Wednesday, December 3, 2008

Creating a List of Potential Risk Responses

How do you deal with risks throughout the life cycle of your projects? How do you formulate appropriate and effective responses to identified project risks?

During the risk identification process, project managers identify any risks that have the potential to negatively impact project objectives and overall project outcomes. These risks are then subjected to a qualitative and a quantitative risk analysis in order to produce a list of prioritized risks that can be dealt with in the risk response planning process.

When project managers, stakeholders, and subject matter experts are involved in identifying project risks, they often formulate a tentative list of potential responses to address these risks. These potential responses are strategies that are designed to enhance risk opportunities and reduce risk threats to project objectives. Although any action may be classified as a response, this list of potential responses created during risk identification is always specific to the project needs and the characteristics of the identified risk.

Specific details concerning the accuracy or effectiveness of these potential responses are not necessary during risk identification since that is the focus of the risk response planning process.

As a result of a project's risk identification process, you will have a list of potential responses that you can either accept, modify, reject, or add to during risk response planning.

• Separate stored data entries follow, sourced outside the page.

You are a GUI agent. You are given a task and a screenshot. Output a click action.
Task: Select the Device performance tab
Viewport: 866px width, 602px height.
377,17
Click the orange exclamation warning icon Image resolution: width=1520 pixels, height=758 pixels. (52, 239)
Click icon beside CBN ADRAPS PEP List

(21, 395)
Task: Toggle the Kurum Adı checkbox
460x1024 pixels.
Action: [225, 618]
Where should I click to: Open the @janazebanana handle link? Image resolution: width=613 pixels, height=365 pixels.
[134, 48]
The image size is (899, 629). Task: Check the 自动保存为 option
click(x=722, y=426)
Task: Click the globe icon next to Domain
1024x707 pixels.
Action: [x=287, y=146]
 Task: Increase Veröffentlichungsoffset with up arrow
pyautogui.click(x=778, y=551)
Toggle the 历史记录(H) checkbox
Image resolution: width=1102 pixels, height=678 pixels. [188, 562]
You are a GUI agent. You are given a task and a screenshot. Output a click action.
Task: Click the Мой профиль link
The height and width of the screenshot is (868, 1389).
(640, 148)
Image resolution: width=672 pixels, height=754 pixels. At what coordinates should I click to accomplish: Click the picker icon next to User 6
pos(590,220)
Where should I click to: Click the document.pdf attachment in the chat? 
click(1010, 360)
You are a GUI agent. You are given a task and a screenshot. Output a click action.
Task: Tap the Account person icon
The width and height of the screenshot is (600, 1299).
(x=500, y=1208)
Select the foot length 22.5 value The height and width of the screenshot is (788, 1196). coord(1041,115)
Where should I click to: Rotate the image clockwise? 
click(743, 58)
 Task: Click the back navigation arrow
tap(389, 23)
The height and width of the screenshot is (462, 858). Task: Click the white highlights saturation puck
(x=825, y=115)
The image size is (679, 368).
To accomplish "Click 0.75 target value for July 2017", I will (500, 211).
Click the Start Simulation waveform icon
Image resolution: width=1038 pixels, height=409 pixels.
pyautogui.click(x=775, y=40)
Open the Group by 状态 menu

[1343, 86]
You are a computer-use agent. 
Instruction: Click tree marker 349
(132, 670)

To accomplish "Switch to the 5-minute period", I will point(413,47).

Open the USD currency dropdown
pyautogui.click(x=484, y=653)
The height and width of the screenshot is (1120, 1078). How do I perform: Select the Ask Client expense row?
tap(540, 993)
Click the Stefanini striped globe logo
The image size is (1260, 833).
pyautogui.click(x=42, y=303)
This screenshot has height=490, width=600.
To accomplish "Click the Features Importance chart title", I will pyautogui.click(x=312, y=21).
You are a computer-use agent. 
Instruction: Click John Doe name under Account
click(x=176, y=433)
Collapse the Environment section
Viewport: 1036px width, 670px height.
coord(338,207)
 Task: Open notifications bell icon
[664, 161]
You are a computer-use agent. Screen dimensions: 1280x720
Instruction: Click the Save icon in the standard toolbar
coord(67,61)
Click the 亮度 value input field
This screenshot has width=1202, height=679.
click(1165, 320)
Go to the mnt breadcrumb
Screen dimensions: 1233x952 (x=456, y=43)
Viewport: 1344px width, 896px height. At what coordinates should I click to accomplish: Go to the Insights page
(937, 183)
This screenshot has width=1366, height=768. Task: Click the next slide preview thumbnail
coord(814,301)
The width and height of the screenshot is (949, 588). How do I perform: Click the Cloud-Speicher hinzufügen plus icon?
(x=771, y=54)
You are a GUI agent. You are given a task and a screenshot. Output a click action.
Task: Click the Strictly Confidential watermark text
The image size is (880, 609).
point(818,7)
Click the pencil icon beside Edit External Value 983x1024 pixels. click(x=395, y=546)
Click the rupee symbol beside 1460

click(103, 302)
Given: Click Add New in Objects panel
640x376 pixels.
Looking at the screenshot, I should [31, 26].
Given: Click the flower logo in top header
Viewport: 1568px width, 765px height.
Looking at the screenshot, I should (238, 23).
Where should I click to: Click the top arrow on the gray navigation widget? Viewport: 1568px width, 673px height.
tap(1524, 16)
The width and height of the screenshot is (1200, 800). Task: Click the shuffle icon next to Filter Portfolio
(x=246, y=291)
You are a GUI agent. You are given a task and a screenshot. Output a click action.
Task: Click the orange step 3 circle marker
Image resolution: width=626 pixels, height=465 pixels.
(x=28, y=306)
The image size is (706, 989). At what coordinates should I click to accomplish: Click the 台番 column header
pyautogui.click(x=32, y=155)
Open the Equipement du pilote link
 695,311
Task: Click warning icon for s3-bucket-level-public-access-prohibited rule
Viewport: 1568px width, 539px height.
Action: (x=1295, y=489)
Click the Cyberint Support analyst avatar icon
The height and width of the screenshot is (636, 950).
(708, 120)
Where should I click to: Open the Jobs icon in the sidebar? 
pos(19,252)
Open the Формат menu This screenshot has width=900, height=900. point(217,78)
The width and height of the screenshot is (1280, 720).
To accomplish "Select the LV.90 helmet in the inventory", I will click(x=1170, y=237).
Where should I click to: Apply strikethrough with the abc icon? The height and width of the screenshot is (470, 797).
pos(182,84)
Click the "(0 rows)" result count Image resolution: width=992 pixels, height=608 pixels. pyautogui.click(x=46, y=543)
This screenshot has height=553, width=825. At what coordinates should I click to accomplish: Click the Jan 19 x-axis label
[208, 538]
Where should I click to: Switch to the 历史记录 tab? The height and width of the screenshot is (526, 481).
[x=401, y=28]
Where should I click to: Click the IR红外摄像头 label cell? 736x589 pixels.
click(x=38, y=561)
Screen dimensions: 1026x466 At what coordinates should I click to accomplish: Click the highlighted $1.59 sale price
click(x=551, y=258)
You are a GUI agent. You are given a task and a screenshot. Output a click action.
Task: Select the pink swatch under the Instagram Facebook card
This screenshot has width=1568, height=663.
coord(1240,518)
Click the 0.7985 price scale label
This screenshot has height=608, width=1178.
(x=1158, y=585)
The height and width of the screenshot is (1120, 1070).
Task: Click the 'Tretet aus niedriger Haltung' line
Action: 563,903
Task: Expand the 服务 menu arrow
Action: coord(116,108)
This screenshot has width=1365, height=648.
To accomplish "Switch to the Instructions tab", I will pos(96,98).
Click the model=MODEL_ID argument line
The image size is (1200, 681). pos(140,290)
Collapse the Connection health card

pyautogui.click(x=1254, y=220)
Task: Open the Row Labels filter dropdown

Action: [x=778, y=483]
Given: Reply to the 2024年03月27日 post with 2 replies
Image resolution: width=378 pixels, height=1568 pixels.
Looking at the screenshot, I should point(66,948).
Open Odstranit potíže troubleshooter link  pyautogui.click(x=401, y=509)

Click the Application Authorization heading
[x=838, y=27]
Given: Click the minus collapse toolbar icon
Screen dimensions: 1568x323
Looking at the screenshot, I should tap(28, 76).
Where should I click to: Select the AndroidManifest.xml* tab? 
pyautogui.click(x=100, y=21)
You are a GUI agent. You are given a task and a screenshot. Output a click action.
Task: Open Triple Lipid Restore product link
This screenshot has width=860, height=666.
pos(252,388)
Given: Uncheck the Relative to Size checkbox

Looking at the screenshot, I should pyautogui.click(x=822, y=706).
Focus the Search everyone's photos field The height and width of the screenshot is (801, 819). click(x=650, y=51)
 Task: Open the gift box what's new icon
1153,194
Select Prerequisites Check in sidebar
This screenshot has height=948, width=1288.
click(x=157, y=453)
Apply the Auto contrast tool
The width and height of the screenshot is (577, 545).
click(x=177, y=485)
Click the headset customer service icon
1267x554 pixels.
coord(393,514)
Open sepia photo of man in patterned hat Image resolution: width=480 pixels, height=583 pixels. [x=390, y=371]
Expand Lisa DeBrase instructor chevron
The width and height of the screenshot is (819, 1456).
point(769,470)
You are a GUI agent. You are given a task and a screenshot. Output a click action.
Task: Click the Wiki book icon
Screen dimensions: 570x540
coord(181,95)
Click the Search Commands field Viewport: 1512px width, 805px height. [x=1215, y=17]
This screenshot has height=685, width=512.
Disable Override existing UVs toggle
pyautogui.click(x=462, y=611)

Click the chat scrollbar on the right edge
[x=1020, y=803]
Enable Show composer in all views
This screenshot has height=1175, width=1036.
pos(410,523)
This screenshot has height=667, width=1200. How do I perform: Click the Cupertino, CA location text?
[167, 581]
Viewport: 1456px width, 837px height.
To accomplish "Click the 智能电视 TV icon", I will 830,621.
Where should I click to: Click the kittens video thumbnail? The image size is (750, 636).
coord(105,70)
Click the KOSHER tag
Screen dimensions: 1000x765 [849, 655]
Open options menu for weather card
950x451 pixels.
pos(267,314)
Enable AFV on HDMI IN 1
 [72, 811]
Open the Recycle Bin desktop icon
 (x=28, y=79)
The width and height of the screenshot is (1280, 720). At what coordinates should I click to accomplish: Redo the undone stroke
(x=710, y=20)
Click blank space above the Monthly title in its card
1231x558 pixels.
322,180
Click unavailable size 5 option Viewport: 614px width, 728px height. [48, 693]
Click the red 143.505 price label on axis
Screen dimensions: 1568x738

It is important to remember that the list of potential responses created during risk identification is not a comprehensive or exhaustive list. It is simply a list of proposed suggestions that can be used to help address those risks that can have a negative impact on the success of a project. As a project manager, you will take this list of potential responses into consideration when deciding on an appropriate and effective risk response for identified and quantified project risks.

These potential responses are only suggested methods of dealing with these types of risks. Selecting the most effective and accurate response will occur later in the risk response planning process.

The following are some examples of common project risks and corresponding potential responses.

Common Project Risks
overly optimistic schedules
lack of adherence to quality procedures
unclear or vague project goals
inappropriate vendor or technology selection
budget cuts

Potential Responses
Review and monitor schedules at regular intervals.
Implement a quality management program.
Ensure that each goal is well-researched and realistic.
Perform a decision tree analysis for each major decision.
Reallocate project resources.

As a project manager, it is important to remember that your project's list of potential responses, developed during risk identification, is a valuable input to the risk response planning process. This list will help you develop specific actions that you can use to minimize or prevent threatening risks from occurring, as well as to maximize potential opportunities.